4.2.4. Experiment 4: Comparison of Efficiency

Aiming to Question 4, we compare the computation cost of AGCN-T with its baselines. Figure 3 gives the running time of each method on PeMSD7.

As can be seen from Figure 3, due to the use of the statistical method, the efficiency of ARIMA is significantly higher than that of deep learning-based methods and GNN-based methods. Compared with ST-GCN and DCRNN, AGCN-T has doubled its operating efficiency. This is because AGCN-T generates multistep predictions in one run while the other two have to produce the results conditioned on previous predictions. FC-LSTM and T-GCN adopt RNN technology which requires iterative training and learning, so their computational efficiency is lower than that of Transformer, which calculates multistep predictions in one run.

In summary, after the comparison of the above four sets of experiments, AGCN-T proposed in the paper has a certain improvement in the multistep traffic prediction, and also has obvious advantages in prediction efficiency.

5. Conclusions

In this paper, a novel traffic prediction model AGCN-T is proposed. A matrix construction method PPS is used to identify the asymmetric and nonlinear relationship in data sets. AGCN-T can dynamically model spatial dependency by GCN and spatial Transformer and temporal dependency by temporal Transformer. Four sets of experiments on three real datasets demonstrate the superior performance of AGCN-T in multistep prediction. Based on AGCN-T, an experimental platform for traffic flow prediction is realized, and it can be used in practice after expansion and optimization.

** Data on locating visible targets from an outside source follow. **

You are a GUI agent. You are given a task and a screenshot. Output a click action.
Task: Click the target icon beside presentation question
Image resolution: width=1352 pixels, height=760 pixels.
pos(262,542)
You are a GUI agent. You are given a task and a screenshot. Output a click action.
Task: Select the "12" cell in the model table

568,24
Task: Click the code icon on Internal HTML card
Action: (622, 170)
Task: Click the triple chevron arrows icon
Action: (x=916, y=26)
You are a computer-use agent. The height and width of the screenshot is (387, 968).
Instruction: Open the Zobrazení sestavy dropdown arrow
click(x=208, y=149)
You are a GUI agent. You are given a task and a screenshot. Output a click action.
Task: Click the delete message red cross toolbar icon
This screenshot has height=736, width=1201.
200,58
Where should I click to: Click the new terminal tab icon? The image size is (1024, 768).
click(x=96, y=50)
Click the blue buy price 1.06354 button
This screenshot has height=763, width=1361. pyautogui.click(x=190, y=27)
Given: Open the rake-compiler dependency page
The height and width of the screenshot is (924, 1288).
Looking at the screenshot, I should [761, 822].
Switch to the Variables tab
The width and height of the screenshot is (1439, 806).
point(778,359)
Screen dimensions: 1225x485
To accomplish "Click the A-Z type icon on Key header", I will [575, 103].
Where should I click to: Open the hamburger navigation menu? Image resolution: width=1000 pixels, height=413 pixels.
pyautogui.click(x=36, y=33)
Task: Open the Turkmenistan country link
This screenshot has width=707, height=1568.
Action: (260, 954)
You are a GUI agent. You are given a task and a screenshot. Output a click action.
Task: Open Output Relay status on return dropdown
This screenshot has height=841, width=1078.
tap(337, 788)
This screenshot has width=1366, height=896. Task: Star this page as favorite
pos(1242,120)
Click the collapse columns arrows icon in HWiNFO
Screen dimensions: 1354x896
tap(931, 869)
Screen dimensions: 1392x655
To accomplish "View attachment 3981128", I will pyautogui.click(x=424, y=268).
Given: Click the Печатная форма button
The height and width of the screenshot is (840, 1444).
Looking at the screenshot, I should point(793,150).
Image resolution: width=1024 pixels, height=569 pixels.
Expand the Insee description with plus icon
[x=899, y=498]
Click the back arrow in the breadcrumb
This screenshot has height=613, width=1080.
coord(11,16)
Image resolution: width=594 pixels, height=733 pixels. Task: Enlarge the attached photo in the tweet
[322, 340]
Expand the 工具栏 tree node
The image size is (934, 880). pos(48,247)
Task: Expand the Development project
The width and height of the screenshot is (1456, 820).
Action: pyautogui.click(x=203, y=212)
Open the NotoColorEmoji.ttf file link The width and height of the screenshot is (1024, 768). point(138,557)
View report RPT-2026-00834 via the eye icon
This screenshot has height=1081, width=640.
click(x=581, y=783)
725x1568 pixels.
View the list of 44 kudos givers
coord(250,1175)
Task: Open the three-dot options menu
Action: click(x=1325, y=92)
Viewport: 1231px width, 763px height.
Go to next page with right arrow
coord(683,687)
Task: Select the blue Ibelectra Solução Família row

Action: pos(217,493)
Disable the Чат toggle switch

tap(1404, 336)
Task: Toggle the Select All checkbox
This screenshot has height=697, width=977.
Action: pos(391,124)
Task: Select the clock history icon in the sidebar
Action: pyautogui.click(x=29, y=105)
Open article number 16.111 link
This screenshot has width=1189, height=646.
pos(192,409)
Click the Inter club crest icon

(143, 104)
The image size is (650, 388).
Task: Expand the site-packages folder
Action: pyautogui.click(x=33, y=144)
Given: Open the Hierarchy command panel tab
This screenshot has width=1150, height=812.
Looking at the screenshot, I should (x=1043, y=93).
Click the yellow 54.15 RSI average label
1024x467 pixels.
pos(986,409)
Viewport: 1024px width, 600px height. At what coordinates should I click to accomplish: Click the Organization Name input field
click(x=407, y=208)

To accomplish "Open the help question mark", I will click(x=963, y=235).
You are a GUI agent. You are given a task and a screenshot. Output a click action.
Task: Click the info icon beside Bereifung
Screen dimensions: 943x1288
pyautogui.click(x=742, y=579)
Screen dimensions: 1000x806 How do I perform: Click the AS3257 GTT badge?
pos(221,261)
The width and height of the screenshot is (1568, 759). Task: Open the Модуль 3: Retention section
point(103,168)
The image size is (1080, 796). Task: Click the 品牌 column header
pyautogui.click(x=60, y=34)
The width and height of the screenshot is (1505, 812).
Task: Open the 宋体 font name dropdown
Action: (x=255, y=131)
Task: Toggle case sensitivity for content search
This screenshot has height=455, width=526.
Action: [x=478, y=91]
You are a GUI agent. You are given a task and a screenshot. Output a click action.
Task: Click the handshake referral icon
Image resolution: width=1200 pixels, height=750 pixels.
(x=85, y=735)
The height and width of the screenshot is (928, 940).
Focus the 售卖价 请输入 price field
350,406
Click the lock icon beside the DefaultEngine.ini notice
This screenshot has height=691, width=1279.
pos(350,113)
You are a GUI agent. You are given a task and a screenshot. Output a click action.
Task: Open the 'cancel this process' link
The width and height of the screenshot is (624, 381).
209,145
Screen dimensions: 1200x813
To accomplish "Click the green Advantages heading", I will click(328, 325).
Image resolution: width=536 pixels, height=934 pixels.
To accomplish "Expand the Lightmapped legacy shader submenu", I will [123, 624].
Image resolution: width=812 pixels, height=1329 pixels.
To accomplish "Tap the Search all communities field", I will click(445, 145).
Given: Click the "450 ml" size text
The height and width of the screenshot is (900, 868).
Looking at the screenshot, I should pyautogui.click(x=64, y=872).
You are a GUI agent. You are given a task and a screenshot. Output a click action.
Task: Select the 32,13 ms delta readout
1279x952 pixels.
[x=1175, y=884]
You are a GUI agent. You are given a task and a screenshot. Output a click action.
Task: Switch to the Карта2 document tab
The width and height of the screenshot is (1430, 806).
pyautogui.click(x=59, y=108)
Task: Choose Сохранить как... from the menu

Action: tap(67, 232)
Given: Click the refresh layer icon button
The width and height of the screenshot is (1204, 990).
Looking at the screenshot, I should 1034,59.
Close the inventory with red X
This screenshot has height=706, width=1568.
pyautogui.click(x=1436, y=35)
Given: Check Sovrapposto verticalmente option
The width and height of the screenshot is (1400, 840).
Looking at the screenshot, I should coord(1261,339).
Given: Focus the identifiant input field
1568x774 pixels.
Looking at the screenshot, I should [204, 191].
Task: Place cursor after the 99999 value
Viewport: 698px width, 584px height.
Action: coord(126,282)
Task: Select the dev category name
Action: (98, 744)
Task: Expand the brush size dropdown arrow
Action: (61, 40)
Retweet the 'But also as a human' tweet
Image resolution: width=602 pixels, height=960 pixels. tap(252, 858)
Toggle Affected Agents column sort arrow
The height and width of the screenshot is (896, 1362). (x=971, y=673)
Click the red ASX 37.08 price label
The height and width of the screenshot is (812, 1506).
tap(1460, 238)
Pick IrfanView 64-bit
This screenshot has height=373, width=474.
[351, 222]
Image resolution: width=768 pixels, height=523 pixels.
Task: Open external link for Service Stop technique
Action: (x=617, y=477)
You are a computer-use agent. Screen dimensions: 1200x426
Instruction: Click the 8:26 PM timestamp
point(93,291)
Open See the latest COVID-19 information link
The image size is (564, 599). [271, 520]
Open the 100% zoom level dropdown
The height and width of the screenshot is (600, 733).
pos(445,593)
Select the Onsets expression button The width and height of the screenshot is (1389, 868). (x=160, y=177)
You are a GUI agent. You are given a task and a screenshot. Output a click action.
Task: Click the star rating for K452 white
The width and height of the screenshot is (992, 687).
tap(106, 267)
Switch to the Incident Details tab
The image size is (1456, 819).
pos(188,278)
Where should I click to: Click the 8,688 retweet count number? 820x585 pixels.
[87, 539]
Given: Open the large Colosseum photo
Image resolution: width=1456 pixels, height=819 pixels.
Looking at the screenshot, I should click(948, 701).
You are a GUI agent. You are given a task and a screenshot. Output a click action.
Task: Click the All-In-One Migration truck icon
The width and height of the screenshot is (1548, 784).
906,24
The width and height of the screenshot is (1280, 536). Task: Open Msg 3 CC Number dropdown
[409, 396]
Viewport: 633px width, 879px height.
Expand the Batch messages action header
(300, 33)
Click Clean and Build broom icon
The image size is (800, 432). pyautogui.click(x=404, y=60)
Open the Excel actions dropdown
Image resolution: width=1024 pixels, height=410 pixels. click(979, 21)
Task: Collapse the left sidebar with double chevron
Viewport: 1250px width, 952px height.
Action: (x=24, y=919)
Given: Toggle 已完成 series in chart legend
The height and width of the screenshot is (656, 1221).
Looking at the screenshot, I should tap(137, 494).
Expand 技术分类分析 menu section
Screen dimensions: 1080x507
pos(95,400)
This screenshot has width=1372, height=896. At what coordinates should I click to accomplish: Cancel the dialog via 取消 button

However, AGCN-T only considers the traffic data itself, ignoring the impact of other related information such as traffic events such as accidents [29] and so on. Multisource data will be the direction of data sources for traffic flow prediction in the future. How to effectively use these data for more accurate modeling will be continually studied in the follow-up work for traffic prediction on multisource data.

Data Availability

The data used are openly available at https://github.com/I-am-YuLang/AGCN-T.

Conflicts of Interest

The authors declare that they have no conflicts of interest.

Acknowledgments

This work was supported by the Shaanxi Provincial Natural Science Foundation Project (No. 2020JM-533).